Citigroup led the way, its shares rebounding after higher-than-expected second-quarter profit and a high-level management shake-up.
Bank analyst Richard Bove, at Rochdale Securities, said some investors, gaining confidence that Citi will become more profitable as it unloads its troubled assets, are betting that Citi shares will triple in three years.
"People are buying it now in expectation of the triple because they made the decision that all of the negatives that could happen don't mean anything," Bove said.
Citi's shares are still well below their 52-week high of $23.50 in October. Citi's shares had fallen to a low of 97 cents in March on fears about its toxic investments and government intervention.
Citi's troubled assets include subprime mortgages, corporate loans, home loans, and commercial real estate mortgages, which the bank has been writing down and looking to offload.
Citi received $45 billion of bailout money from the U.S. Treasury's Troubled Asset Relief Program, or TARP, and the government now owns a 34 percent stake in the company.
Citi's stock is now moving in upward lock-step with other stocks where the U.S. government has a great interest, said Jason Goldberg, an analyst at Barclays Capital.
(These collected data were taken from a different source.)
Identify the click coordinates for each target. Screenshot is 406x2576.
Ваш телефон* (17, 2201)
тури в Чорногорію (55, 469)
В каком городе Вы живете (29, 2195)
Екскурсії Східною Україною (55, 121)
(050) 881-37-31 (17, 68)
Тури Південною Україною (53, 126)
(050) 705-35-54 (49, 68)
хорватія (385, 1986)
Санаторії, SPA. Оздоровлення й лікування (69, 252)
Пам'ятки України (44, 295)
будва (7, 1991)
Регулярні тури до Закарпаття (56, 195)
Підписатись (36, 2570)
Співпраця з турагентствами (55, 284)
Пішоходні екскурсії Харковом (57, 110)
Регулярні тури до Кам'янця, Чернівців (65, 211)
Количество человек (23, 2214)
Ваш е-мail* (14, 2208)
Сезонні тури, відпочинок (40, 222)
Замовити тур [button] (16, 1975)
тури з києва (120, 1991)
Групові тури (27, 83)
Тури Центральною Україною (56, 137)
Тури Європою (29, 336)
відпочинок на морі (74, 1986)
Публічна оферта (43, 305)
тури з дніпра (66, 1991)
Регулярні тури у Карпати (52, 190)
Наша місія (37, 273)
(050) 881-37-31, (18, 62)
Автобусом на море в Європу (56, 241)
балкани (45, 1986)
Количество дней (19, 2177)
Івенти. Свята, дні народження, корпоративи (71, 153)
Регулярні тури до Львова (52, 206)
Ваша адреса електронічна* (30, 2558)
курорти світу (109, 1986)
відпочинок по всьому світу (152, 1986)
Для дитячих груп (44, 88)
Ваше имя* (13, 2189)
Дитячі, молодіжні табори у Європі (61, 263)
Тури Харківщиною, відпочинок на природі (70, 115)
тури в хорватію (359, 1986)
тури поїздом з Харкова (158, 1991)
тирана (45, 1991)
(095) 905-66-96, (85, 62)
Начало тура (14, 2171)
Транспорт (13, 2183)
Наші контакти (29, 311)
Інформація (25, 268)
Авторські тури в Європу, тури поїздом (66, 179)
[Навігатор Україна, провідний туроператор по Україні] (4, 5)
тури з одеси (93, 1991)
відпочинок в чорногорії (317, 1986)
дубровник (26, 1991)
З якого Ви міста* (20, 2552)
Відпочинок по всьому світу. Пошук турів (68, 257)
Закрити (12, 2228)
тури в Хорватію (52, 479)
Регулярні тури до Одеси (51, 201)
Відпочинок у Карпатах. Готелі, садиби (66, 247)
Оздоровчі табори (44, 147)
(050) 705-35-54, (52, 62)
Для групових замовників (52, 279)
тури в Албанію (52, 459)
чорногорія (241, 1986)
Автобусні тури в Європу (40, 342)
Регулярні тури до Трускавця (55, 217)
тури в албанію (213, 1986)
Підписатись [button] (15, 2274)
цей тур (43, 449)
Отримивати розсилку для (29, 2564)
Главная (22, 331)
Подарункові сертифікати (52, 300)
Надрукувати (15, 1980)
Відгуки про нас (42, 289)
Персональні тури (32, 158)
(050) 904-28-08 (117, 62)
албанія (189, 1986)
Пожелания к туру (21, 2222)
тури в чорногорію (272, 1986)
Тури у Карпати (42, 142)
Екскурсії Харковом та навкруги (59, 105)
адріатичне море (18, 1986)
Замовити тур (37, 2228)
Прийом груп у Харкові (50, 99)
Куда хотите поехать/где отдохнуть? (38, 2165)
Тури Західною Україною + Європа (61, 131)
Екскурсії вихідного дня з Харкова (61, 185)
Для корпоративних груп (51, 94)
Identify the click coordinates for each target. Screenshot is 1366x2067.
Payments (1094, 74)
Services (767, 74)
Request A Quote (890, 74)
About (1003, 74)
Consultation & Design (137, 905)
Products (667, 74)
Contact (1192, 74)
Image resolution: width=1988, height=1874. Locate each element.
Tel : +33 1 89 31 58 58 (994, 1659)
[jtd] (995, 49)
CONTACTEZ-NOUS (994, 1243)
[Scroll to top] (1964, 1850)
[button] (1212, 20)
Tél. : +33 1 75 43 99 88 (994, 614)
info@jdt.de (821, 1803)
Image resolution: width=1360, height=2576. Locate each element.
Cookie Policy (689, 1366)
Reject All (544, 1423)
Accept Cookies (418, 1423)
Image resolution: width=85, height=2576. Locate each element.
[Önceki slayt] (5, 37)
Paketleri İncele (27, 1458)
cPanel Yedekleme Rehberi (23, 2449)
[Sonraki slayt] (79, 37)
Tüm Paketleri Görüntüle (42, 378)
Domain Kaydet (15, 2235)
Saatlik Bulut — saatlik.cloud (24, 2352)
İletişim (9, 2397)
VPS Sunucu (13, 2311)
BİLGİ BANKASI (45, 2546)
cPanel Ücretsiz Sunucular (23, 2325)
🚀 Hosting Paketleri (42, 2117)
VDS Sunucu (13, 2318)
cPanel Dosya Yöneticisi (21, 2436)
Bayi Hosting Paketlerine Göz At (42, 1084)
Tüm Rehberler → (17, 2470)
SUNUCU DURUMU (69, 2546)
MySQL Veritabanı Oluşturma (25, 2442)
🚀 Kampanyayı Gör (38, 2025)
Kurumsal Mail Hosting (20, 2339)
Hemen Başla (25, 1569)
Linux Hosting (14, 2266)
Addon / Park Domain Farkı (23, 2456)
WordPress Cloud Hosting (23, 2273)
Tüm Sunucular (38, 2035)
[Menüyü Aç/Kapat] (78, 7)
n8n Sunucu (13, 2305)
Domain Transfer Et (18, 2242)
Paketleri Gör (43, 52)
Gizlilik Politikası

For Citi, news that the Swiss government plans to sell down its stake in UBS UBSN.VX(UBS.N) is triggering optimism that the U.S. government will eventually loosen its grip on Citi.
"At some point, the government will get out of Citi, and it is a potential catalyst," Goldberg said.
Smaller regional banks posted similar gains on Thursday, but were still well below their 52-week highs.
State Street Corp (STT.N) shares rose 5.4 percent, or $2.79, to close at $54.06 and were the second-biggest gainer in the broader KBW bank index, but 26 percent below their 52-week high.
Shares in Atlanta-based SunTrust Banks Inc (STI.N) climbed 4.1 percent to $21.46 per share, the highest level for the Southeastern bank since January 2009, but still below a 52-week high of $62.75. (Reporting by Steve Eder and Joe Rauch; Editing by Steve Orlofsky, Gary Hill)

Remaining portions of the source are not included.